A kind of wedge is an inclined plane, double wedge and single wedge. The use
for these wedges are to cut, split or fasten. (a tack, a nail, a knife, an axe and a chisel).
LEVERS
The formula for levers is: MA = effort arm force / resistance arm length
Resistance is the object moved and effort is the force placed.
SYMBOLS: F=fulcrum R=resistance E=effort
Resistance = object moved
Fulcrum = pivoting point
Effort = force is placed
Some examples of levers are a bottle opener, a fishing pole, a seesaw, a broom, a
pair of pliers, and a wheelbarrow.
WHEEL AND AXLE
A lever that rotates in a circle is a wheel and axle. A wheel and axle is made of
two wheels of different sizes. The axle is the smaller wheel. The effort force is applied
to the wheel. Some examples of wheels and axles used everyday are a ferris wheel,
wheel chair and the wheels of a car.
The formula for the mechanical advantage of a wheel and axle is:
A small force on the wheel produces a larger force on the axle.
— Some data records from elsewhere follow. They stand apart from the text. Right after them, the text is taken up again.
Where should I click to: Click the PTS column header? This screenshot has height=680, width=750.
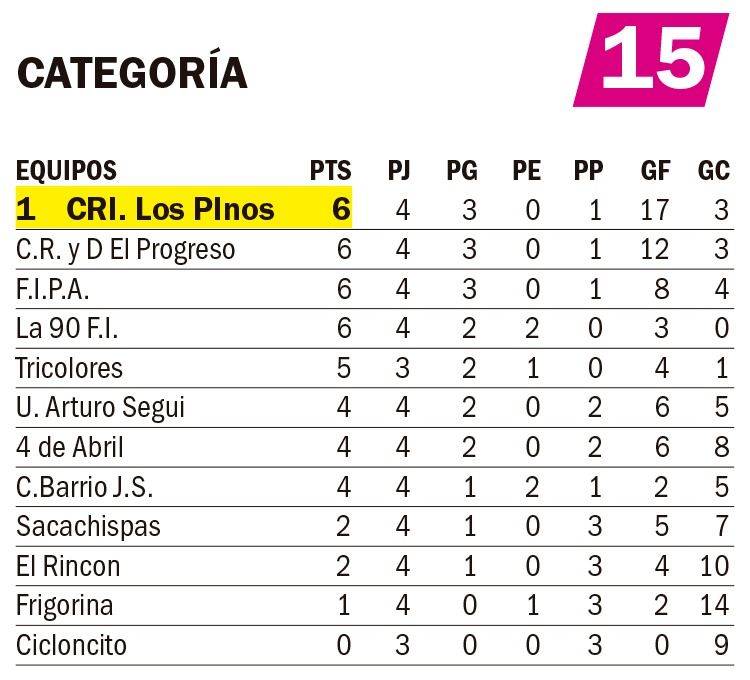coord(330,171)
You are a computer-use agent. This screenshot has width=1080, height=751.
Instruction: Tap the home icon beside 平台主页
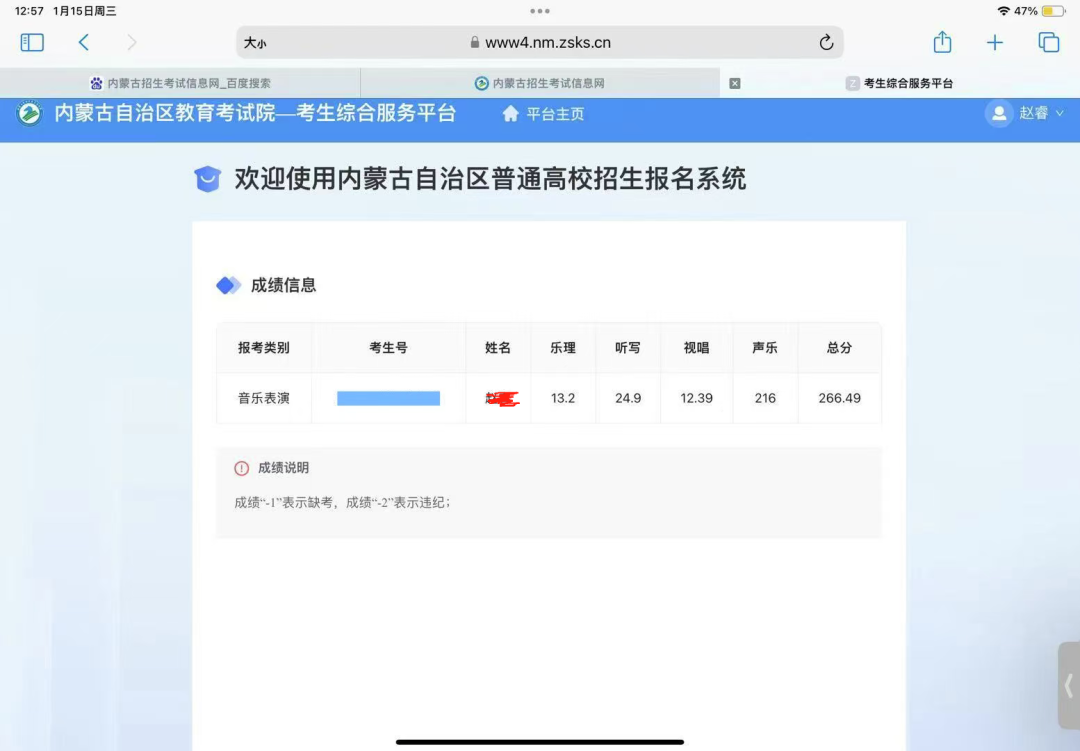510,115
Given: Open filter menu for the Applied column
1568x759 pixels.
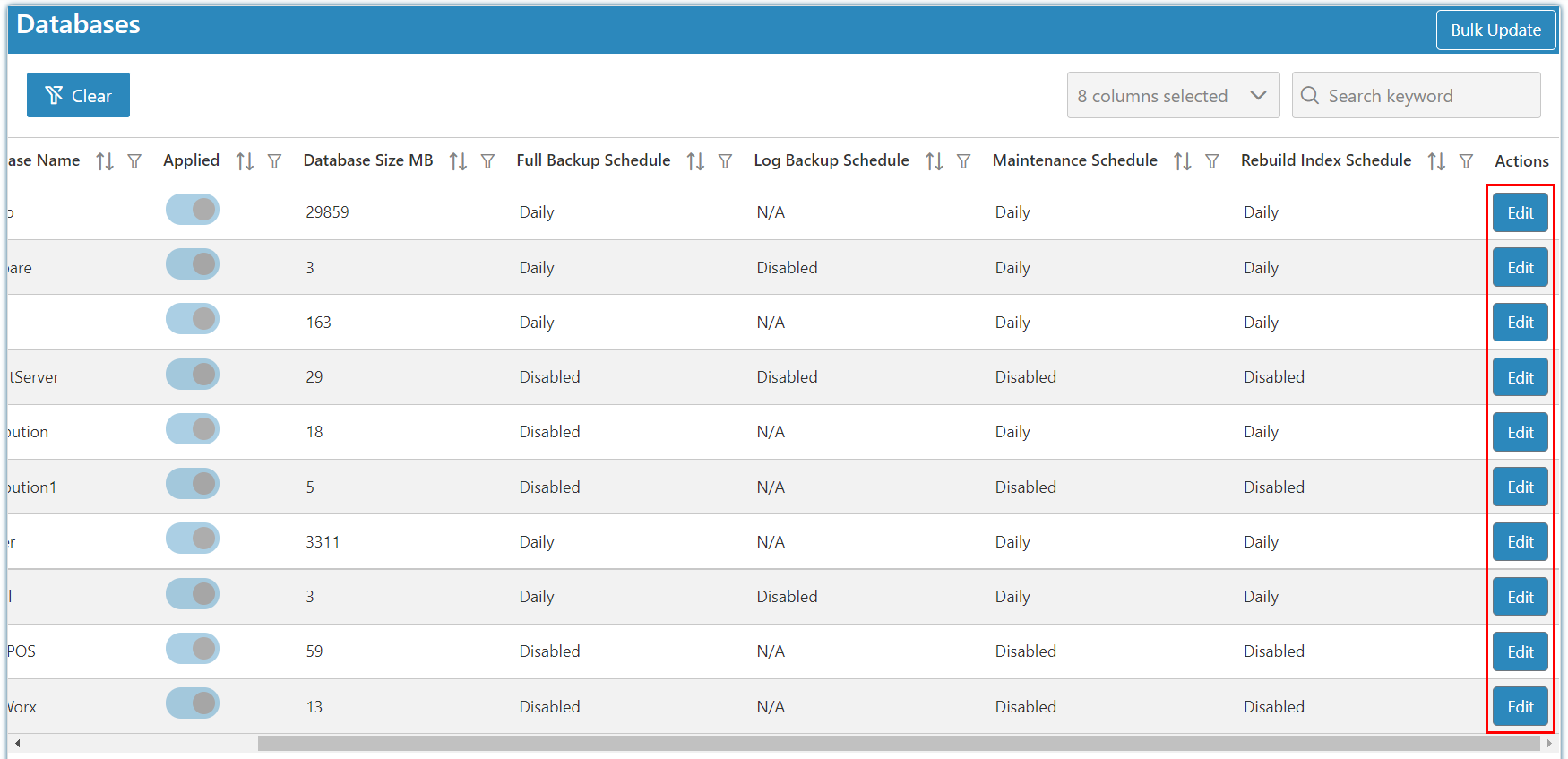Looking at the screenshot, I should pos(274,161).
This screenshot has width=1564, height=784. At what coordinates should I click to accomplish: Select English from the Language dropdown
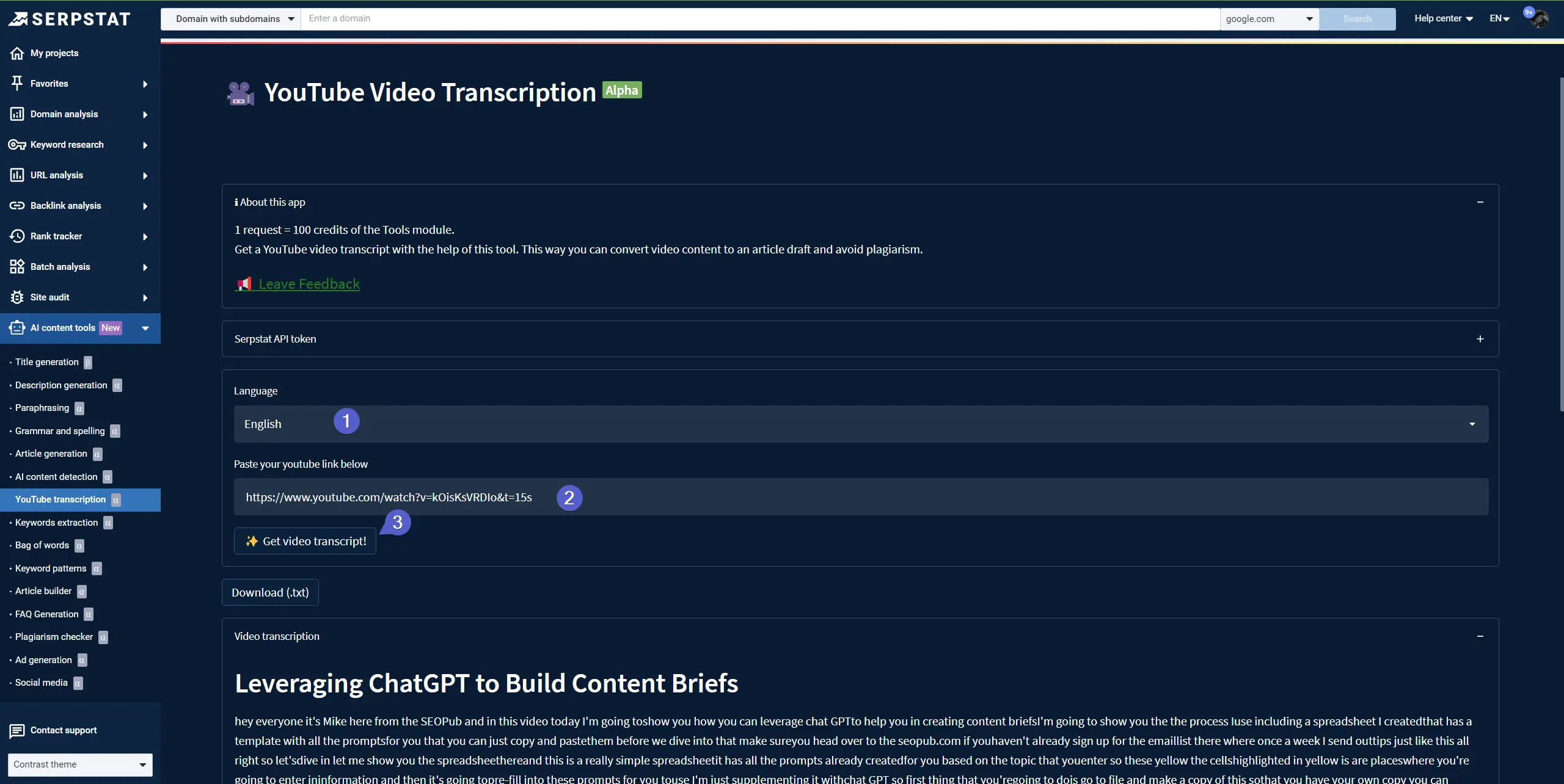click(861, 423)
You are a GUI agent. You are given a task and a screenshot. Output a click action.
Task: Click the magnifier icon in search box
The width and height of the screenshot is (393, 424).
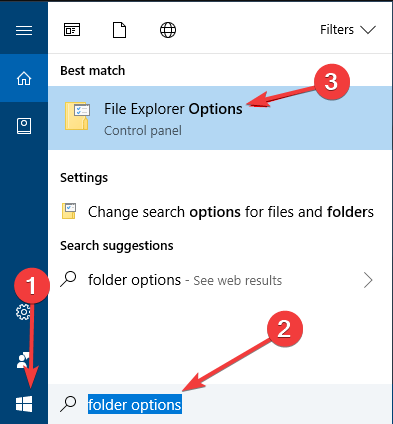tap(68, 404)
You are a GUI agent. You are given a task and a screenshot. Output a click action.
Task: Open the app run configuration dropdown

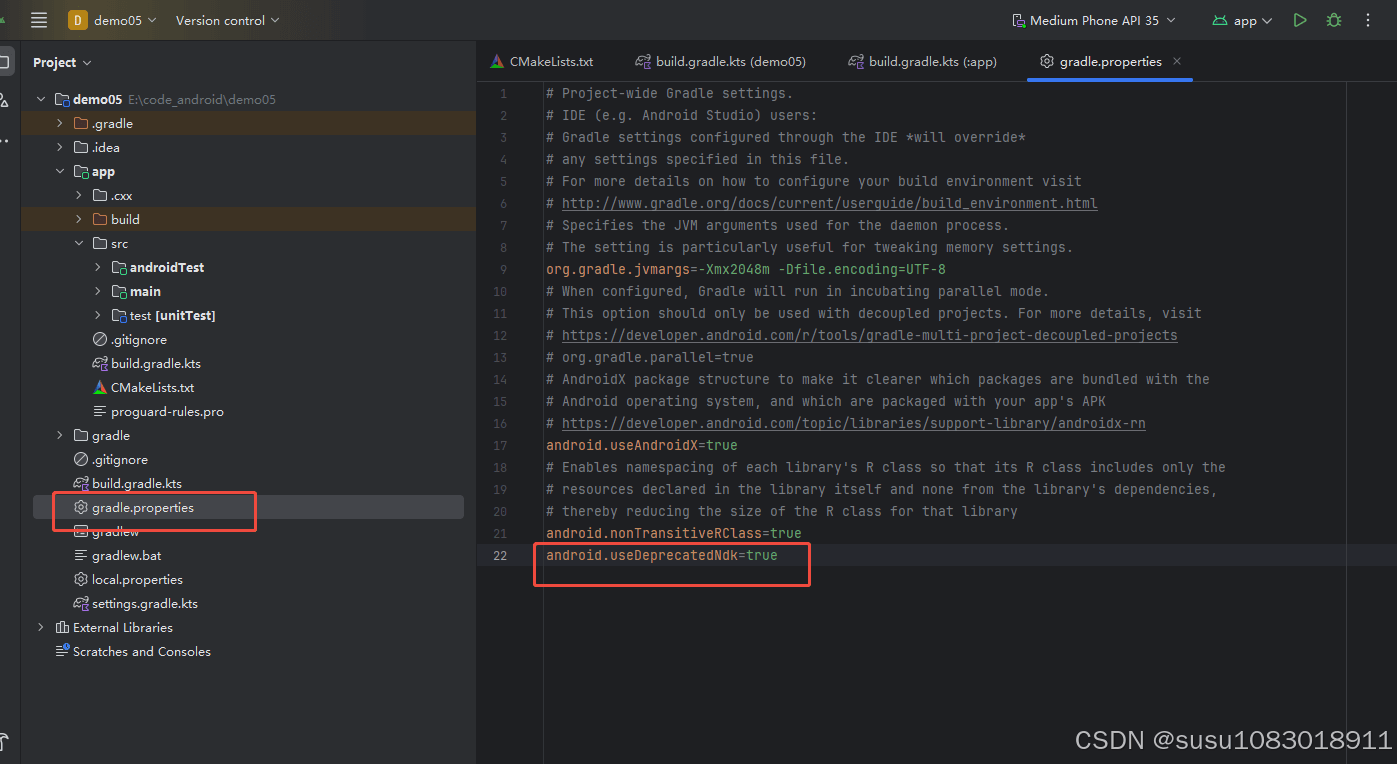tap(1242, 20)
A large
movement of the wheel edge produces a small movement of the axle.
PULLEYS
A pulley is a chain, belt or rope wrapped around a wheel. Pulleys can change
either the direction and/or amount of effort force.
TYPES OF PULLEYS:
FIXED PULLEY: a fixed pulley is a pulley that is attached to a stationary object
(wall, ceiling, etc.). A fixed pulley can not multiply effort force, but it can change the
direction of the force which might make life easier.
The mechanical advantage of a fixed pulley is one.
Effort force = resistance force
MOVEABLE PULLEYS: a moveable pulley is suspended from a rope and can
move with the effort force. Moveable pulleys can multiply effort force but they cannot
change direction of effort force.
The mechanical advantage of a moveable pulley is greater than one. To
find the mechanical advantage of a pulley system you would count the number of
supporting sections of rope.
The two parts of a pulley are the rope and the grooved wheel. Some examples of
everyday pulleys are an elevator, a crane, or window shades.